PROBLEM - Copy out every one of the following rows word for word, keeping each one as it stands.
######
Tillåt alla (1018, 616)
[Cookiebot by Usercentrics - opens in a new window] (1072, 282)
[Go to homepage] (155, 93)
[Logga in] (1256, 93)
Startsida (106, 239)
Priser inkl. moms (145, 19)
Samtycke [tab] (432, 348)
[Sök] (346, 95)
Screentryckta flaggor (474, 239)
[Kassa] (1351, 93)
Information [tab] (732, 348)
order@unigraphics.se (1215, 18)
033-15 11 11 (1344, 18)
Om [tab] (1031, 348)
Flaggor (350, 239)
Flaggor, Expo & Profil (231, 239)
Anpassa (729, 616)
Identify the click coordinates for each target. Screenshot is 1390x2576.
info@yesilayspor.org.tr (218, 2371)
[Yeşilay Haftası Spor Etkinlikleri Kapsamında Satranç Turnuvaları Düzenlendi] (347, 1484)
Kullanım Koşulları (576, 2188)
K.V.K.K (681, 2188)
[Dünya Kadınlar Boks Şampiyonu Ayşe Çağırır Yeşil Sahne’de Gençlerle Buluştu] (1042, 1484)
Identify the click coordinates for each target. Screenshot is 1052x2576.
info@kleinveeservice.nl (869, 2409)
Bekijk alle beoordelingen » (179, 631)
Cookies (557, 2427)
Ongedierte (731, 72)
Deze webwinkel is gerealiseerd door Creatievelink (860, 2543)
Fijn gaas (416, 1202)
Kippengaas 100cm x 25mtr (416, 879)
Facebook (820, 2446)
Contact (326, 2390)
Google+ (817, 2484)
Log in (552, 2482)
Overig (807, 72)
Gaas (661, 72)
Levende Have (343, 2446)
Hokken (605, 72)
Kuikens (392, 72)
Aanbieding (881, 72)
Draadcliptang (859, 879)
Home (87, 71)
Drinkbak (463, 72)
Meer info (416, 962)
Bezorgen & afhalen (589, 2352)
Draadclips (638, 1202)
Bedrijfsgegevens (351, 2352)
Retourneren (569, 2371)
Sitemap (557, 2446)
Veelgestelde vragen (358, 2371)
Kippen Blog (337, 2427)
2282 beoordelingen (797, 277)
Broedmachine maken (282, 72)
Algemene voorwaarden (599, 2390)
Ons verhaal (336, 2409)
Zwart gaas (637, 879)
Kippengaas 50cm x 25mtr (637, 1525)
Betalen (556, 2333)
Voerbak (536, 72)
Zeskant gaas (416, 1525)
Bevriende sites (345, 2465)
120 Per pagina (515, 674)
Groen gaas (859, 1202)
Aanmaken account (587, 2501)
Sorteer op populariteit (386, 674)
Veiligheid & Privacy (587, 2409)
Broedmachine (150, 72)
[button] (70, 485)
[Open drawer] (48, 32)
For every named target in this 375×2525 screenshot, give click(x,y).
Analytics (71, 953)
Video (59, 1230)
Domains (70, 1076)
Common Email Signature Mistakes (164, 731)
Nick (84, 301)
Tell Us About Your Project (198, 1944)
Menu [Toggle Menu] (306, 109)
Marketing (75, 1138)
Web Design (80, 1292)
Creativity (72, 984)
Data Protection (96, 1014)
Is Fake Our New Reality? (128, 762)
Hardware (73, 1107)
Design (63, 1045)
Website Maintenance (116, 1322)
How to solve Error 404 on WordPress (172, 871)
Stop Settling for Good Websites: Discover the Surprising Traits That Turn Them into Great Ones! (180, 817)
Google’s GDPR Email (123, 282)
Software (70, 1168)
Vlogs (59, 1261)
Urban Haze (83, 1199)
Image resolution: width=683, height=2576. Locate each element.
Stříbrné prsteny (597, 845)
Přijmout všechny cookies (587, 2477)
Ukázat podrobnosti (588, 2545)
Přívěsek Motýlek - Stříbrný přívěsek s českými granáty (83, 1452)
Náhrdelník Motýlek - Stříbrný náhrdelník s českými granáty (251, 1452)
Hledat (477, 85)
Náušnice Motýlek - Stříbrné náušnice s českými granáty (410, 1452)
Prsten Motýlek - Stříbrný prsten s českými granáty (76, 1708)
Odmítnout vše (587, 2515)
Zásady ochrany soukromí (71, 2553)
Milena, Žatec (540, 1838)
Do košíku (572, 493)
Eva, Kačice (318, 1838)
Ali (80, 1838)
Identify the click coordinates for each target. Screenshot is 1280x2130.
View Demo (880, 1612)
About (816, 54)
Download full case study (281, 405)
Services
######
TASK SOLUTION -
Tillåt alla (1018, 616)
[Cookiebot by Usercentrics - opens in a new window] (1072, 282)
[Go to homepage] (155, 93)
[Logga in] (1256, 93)
Startsida (106, 239)
Priser inkl. moms (145, 19)
Samtycke [tab] (432, 348)
[Sök] (346, 95)
Screentryckta flaggor (474, 239)
[Kassa] (1351, 93)
Information [tab] (732, 348)
order@unigraphics.se (1215, 18)
033-15 11 11 (1344, 18)
Om [tab] (1031, 348)
Flaggor (350, 239)
Flaggor, Expo & Profil (231, 239)
Anpassa (729, 616)
Identify the click coordinates for each target. Screenshot is 1390x2576.
info@yesilayspor.org.tr (218, 2371)
[Yeşilay Haftası Spor Etkinlikleri Kapsamında Satranç Turnuvaları Düzenlendi] (347, 1484)
Kullanım Koşulları (576, 2188)
K.V.K.K (681, 2188)
[Dünya Kadınlar Boks Şampiyonu Ayşe Çağırır Yeşil Sahne’de Gençlerle Buluştu] (1042, 1484)
Identify the click coordinates for each target. Screenshot is 1052x2576.
info@kleinveeservice.nl (869, 2409)
Bekijk alle beoordelingen » (179, 631)
Cookies (557, 2427)
Ongedierte (731, 72)
Deze webwinkel is gerealiseerd door Creatievelink (860, 2543)
Fijn gaas (416, 1202)
Kippengaas 100cm x 25mtr (416, 879)
Facebook (820, 2446)
Contact (326, 2390)
Google+ (817, 2484)
Log in (552, 2482)
Overig (807, 72)
Gaas (661, 72)
Levende Have (343, 2446)
Hokken (605, 72)
Kuikens (392, 72)
Aanbieding (881, 72)
Draadcliptang (859, 879)
Home (87, 71)
Drinkbak (463, 72)
Meer info (416, 962)
Bezorgen & afhalen (589, 2352)
Draadclips (638, 1202)
Bedrijfsgegevens (351, 2352)
Retourneren (569, 2371)
Sitemap (557, 2446)
Veelgestelde vragen (358, 2371)
Kippen Blog (337, 2427)
2282 beoordelingen (797, 277)
Broedmachine maken (282, 72)
Algemene voorwaarden (599, 2390)
Ons verhaal (336, 2409)
Zwart gaas (637, 879)
Kippengaas 50cm x 25mtr (637, 1525)
Betalen (556, 2333)
Voerbak (536, 72)
Zeskant gaas (416, 1525)
Bevriende sites (345, 2465)
120 Per pagina (515, 674)
Groen gaas (859, 1202)
Aanmaken account (587, 2501)
Sorteer op populariteit (386, 674)
Veiligheid & Privacy (587, 2409)
Broedmachine (150, 72)
[button] (70, 485)
[Open drawer] (48, 32)
For every named target in this 375×2525 screenshot, give click(x,y).
Analytics (71, 953)
Video (59, 1230)
Domains (70, 1076)
Common Email Signature Mistakes (164, 731)
Nick (84, 301)
Tell Us About Your Project (198, 1944)
Menu [Toggle Menu] (306, 109)
Marketing (75, 1138)
Web Design (80, 1292)
Creativity (72, 984)
Data Protection (96, 1014)
Is Fake Our New Reality? (128, 762)
Hardware (73, 1107)
Design (63, 1045)
Website Maintenance (116, 1322)
How to solve Error 404 on WordPress (172, 871)
Stop Settling for Good Websites: Discover the Surprising Traits That Turn Them into Great Ones! (180, 817)
Google’s GDPR Email (123, 282)
Software (70, 1168)
Vlogs (59, 1261)
Urban Haze (83, 1199)
Image resolution: width=683, height=2576. Locate each element.
Stříbrné prsteny (597, 845)
Přijmout všechny cookies (587, 2477)
Ukázat podrobnosti (588, 2545)
Přívěsek Motýlek - Stříbrný přívěsek s českými granáty (83, 1452)
Náhrdelník Motýlek - Stříbrný náhrdelník s českými granáty (251, 1452)
Hledat (477, 85)
Náušnice Motýlek - Stříbrné náušnice s českými granáty (410, 1452)
Prsten Motýlek - Stříbrný prsten s českými granáty (76, 1708)
Odmítnout vše (587, 2515)
Zásady ochrany soukromí (71, 2553)
Milena, Žatec (540, 1838)
Do košíku (572, 493)
Eva, Kačice (318, 1838)
Ali (80, 1838)
Identify the click coordinates for each target. Screenshot is 1280x2130.
View Demo (880, 1612)
About (816, 54)
Download full case study (281, 405)
Services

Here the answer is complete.